- _Task item_: Scan the entries below, and for each line that includes the word "computer", make a copy.

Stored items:
****************
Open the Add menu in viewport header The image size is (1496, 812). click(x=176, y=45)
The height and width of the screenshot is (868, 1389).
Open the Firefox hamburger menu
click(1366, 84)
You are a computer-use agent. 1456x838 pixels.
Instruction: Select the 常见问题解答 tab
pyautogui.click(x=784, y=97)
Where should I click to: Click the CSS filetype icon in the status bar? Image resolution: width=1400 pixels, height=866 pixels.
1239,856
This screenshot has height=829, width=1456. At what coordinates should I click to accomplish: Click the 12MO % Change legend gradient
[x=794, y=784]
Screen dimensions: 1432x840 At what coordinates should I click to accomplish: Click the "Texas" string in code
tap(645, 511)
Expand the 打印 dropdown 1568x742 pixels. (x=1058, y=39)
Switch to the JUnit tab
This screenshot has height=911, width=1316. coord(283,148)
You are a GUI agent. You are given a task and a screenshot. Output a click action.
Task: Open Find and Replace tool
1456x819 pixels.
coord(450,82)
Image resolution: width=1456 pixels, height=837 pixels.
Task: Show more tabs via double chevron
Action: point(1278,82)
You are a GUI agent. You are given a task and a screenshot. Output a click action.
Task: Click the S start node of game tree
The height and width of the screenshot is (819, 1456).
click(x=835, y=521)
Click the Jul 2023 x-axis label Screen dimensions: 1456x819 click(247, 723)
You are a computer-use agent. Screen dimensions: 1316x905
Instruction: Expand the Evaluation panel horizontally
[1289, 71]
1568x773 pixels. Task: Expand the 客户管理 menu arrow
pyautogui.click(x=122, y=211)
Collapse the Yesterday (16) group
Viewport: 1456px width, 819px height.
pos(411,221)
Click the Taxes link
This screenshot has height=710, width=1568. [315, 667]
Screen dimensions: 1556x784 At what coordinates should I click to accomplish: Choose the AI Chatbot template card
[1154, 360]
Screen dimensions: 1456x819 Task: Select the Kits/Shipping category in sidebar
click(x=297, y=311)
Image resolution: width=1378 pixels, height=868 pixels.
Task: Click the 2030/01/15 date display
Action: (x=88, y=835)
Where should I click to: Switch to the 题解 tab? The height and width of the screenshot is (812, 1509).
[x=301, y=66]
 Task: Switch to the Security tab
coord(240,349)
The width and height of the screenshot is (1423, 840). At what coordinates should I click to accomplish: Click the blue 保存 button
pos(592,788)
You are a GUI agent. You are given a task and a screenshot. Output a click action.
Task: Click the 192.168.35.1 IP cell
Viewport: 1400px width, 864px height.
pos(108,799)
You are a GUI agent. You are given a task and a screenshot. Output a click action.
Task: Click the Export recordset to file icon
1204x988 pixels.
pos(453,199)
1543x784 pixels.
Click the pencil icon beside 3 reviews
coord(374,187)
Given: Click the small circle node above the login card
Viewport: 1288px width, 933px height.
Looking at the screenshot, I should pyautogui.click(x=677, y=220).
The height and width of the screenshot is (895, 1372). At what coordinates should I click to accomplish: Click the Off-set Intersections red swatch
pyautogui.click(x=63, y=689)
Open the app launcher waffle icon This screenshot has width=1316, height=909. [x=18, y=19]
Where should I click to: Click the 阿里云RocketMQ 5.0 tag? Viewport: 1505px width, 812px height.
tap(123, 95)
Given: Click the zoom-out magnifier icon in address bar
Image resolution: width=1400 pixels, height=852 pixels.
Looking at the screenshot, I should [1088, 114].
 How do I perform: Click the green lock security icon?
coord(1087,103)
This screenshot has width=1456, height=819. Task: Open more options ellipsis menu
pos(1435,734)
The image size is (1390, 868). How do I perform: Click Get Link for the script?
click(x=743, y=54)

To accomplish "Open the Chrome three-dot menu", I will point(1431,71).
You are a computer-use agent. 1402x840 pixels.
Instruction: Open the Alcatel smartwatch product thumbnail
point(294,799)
****************
- _Response box_:
You are a computer-use agent. 1456x838 pixels.
You are a computer-use agent. Screen dimensions: 1316x905
You are a computer-use agent. 1402x840 pixels.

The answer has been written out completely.